Would you write out the lines below exactly, from the one containing "Task: Click the Support headset link" to the very last, but without the pictures?

=== Begin Enclosure ===

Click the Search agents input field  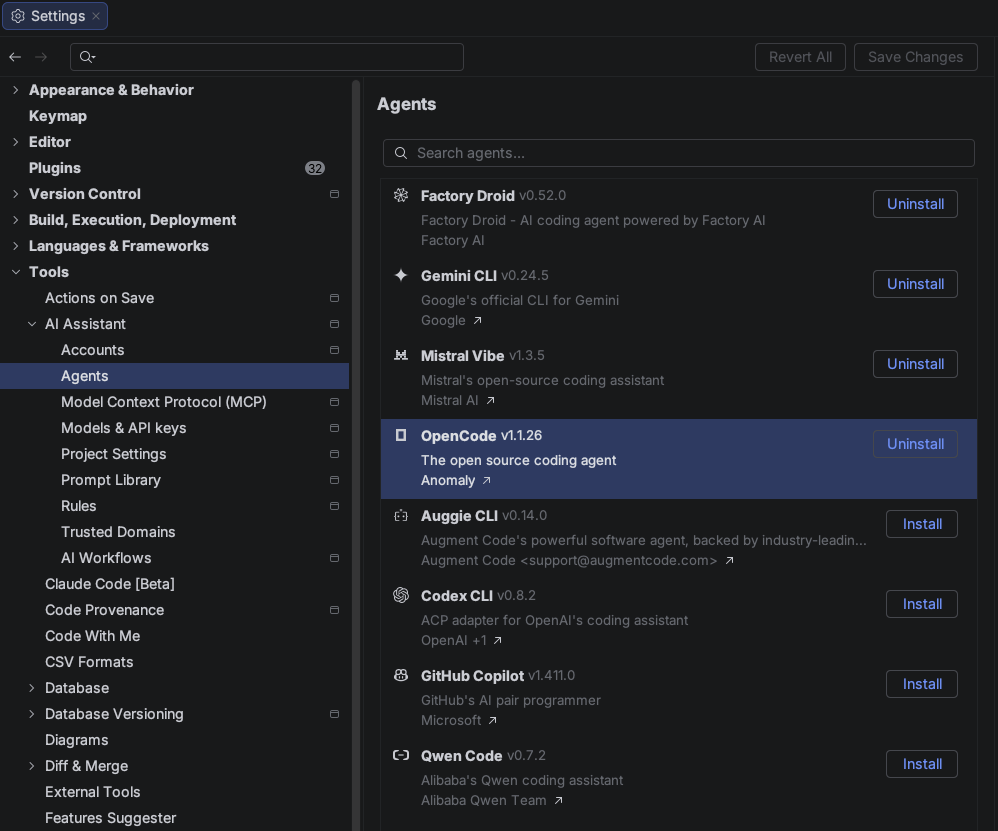tap(680, 153)
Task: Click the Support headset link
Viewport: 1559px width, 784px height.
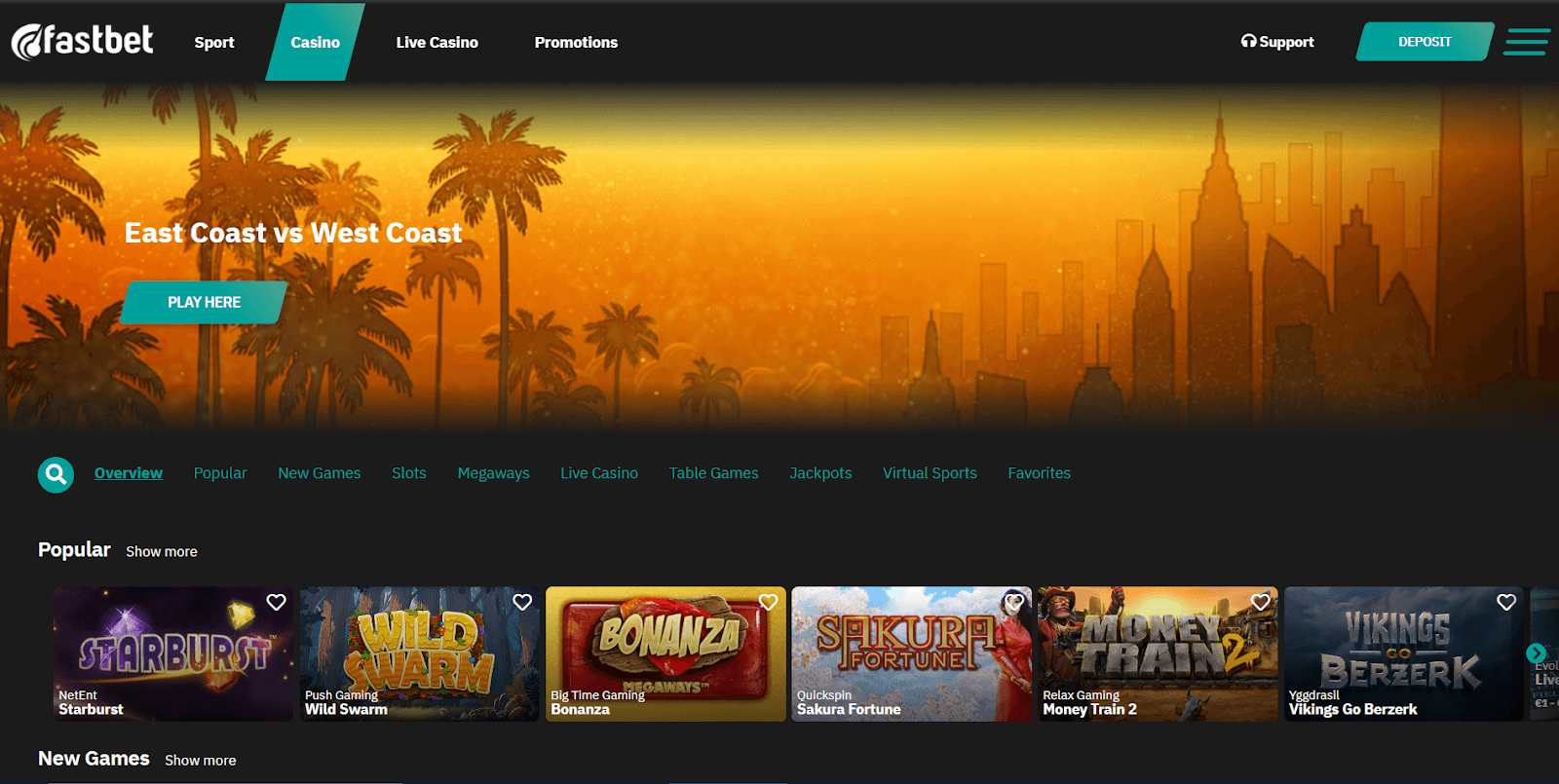Action: [x=1276, y=42]
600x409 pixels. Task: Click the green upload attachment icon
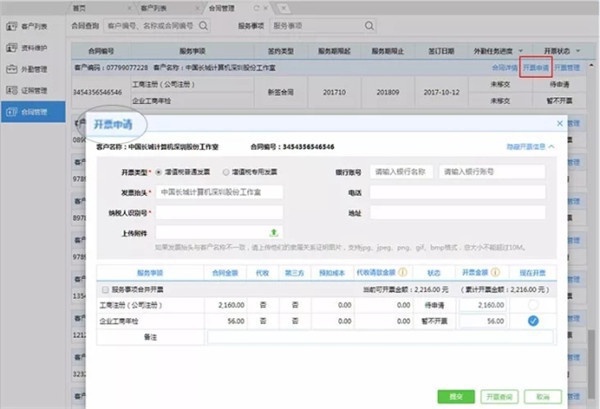pyautogui.click(x=274, y=232)
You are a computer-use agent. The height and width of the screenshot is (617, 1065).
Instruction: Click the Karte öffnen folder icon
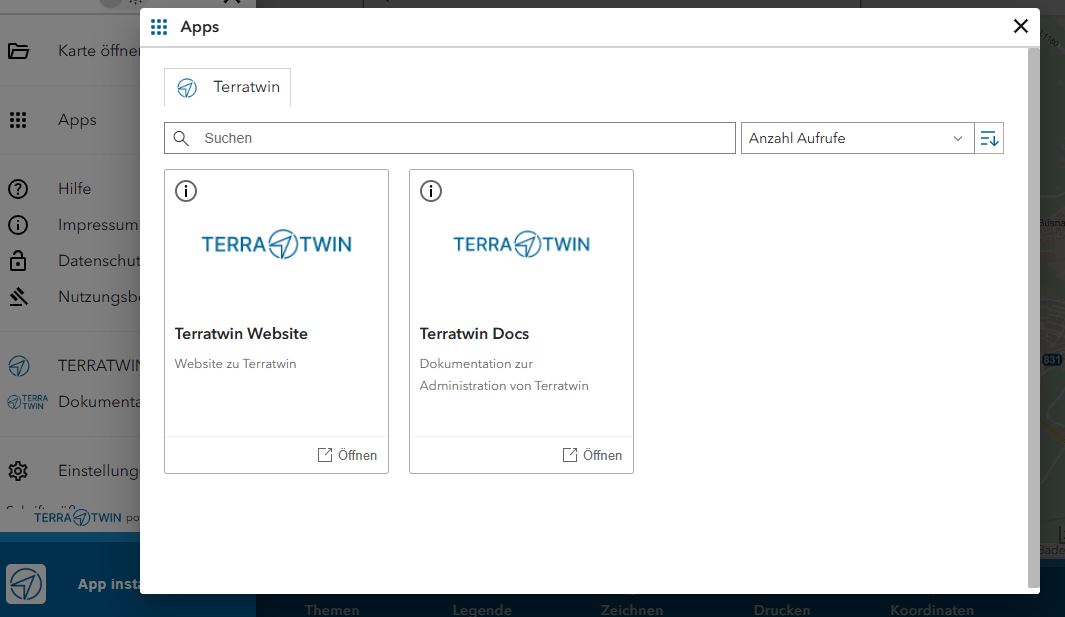pyautogui.click(x=18, y=51)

=== End Enclosure ===

→ COMPLETED TASK
Task: Click the Support headset link
Viewport: 1559px width, 784px height.
Action: [x=1276, y=42]
600x409 pixels. Task: Click the green upload attachment icon
pyautogui.click(x=274, y=232)
You are a computer-use agent. The height and width of the screenshot is (617, 1065).
Instruction: Click the Karte öffnen folder icon
pyautogui.click(x=18, y=51)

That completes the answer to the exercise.